» **Aim of the task**
Print each line of the listing once more, precisely as given.

» **Input for this task**

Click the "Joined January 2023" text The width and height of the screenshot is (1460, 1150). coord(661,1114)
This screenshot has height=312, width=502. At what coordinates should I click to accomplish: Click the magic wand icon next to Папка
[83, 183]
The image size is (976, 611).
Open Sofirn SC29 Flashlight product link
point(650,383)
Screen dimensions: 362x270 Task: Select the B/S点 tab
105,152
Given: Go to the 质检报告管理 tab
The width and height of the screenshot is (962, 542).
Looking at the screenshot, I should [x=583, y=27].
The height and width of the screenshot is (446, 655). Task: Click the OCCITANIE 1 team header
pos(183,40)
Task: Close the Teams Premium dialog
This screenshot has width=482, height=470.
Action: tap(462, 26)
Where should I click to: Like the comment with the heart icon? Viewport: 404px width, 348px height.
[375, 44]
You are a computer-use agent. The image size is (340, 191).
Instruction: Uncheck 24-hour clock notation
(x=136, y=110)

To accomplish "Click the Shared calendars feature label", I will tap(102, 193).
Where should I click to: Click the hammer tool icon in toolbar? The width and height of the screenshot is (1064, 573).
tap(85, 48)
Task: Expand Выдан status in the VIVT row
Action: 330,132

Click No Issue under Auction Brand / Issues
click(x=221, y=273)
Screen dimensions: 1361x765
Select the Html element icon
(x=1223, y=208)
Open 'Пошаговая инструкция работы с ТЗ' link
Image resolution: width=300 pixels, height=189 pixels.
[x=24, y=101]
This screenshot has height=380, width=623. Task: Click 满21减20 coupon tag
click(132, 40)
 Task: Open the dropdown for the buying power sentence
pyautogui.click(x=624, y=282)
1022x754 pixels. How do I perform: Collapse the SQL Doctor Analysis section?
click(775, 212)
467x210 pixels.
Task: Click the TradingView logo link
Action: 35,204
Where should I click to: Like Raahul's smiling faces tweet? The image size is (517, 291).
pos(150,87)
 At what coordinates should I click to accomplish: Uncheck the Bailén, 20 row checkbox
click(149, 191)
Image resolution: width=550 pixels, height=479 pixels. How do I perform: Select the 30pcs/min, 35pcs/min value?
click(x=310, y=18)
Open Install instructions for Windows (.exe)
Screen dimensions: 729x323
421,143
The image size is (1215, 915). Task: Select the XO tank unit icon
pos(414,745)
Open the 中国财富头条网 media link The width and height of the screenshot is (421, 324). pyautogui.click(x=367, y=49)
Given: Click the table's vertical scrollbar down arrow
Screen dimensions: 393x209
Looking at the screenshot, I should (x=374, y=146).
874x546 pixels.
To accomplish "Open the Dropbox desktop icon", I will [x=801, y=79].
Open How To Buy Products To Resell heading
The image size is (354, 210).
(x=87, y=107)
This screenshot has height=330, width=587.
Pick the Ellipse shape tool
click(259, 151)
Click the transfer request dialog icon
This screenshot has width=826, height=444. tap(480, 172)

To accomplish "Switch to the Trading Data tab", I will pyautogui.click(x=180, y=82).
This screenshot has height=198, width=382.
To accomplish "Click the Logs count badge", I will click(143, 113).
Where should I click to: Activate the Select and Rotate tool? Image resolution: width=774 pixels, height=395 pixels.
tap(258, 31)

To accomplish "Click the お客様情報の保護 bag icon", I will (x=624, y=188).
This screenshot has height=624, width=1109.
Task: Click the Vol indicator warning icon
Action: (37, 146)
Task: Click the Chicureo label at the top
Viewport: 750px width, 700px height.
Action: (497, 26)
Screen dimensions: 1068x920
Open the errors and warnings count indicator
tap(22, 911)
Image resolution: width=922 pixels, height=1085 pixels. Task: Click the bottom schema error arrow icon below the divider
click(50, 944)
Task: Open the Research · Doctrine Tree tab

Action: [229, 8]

» **Answer area**
Click the "Joined January 2023" text The width and height of the screenshot is (1460, 1150). coord(661,1114)
This screenshot has height=312, width=502. At what coordinates should I click to accomplish: Click the magic wand icon next to Папка
[83, 183]
The image size is (976, 611).
Open Sofirn SC29 Flashlight product link
point(650,383)
Screen dimensions: 362x270 Task: Select the B/S点 tab
105,152
Given: Go to the 质检报告管理 tab
The width and height of the screenshot is (962, 542).
Looking at the screenshot, I should [x=583, y=27].
The height and width of the screenshot is (446, 655). Task: Click the OCCITANIE 1 team header
pos(183,40)
Task: Close the Teams Premium dialog
This screenshot has width=482, height=470.
Action: tap(462, 26)
Where should I click to: Like the comment with the heart icon? Viewport: 404px width, 348px height.
[375, 44]
You are a computer-use agent. The image size is (340, 191).
Instruction: Uncheck 24-hour clock notation
(x=136, y=110)

To accomplish "Click the Shared calendars feature label", I will tap(102, 193).
Where should I click to: Click the hammer tool icon in toolbar? The width and height of the screenshot is (1064, 573).
tap(85, 48)
Task: Expand Выдан status in the VIVT row
Action: 330,132

Click No Issue under Auction Brand / Issues
click(x=221, y=273)
Screen dimensions: 1361x765
Select the Html element icon
(x=1223, y=208)
Open 'Пошаговая инструкция работы с ТЗ' link
Image resolution: width=300 pixels, height=189 pixels.
[x=24, y=101]
This screenshot has height=380, width=623. Task: Click 满21减20 coupon tag
click(132, 40)
 Task: Open the dropdown for the buying power sentence
pyautogui.click(x=624, y=282)
1022x754 pixels. How do I perform: Collapse the SQL Doctor Analysis section?
click(775, 212)
467x210 pixels.
Task: Click the TradingView logo link
Action: 35,204
Where should I click to: Like Raahul's smiling faces tweet? The image size is (517, 291).
pos(150,87)
 At what coordinates should I click to accomplish: Uncheck the Bailén, 20 row checkbox
click(149, 191)
Image resolution: width=550 pixels, height=479 pixels. How do I perform: Select the 30pcs/min, 35pcs/min value?
click(x=310, y=18)
Open Install instructions for Windows (.exe)
Screen dimensions: 729x323
421,143
The image size is (1215, 915). Task: Select the XO tank unit icon
pos(414,745)
Open the 中国财富头条网 media link The width and height of the screenshot is (421, 324). pyautogui.click(x=367, y=49)
Given: Click the table's vertical scrollbar down arrow
Screen dimensions: 393x209
Looking at the screenshot, I should (x=374, y=146).
874x546 pixels.
To accomplish "Open the Dropbox desktop icon", I will [x=801, y=79].
Open How To Buy Products To Resell heading
The image size is (354, 210).
(x=87, y=107)
This screenshot has height=330, width=587.
Pick the Ellipse shape tool
click(259, 151)
Click the transfer request dialog icon
This screenshot has width=826, height=444. tap(480, 172)

To accomplish "Switch to the Trading Data tab", I will pyautogui.click(x=180, y=82).
This screenshot has height=198, width=382.
To accomplish "Click the Logs count badge", I will click(143, 113).
Where should I click to: Activate the Select and Rotate tool? Image resolution: width=774 pixels, height=395 pixels.
tap(258, 31)

To accomplish "Click the お客様情報の保護 bag icon", I will (x=624, y=188).
This screenshot has height=624, width=1109.
Task: Click the Vol indicator warning icon
Action: (37, 146)
Task: Click the Chicureo label at the top
Viewport: 750px width, 700px height.
Action: (497, 26)
Screen dimensions: 1068x920
Open the errors and warnings count indicator
tap(22, 911)
Image resolution: width=922 pixels, height=1085 pixels. Task: Click the bottom schema error arrow icon below the divider
click(50, 944)
Task: Open the Research · Doctrine Tree tab

Action: [229, 8]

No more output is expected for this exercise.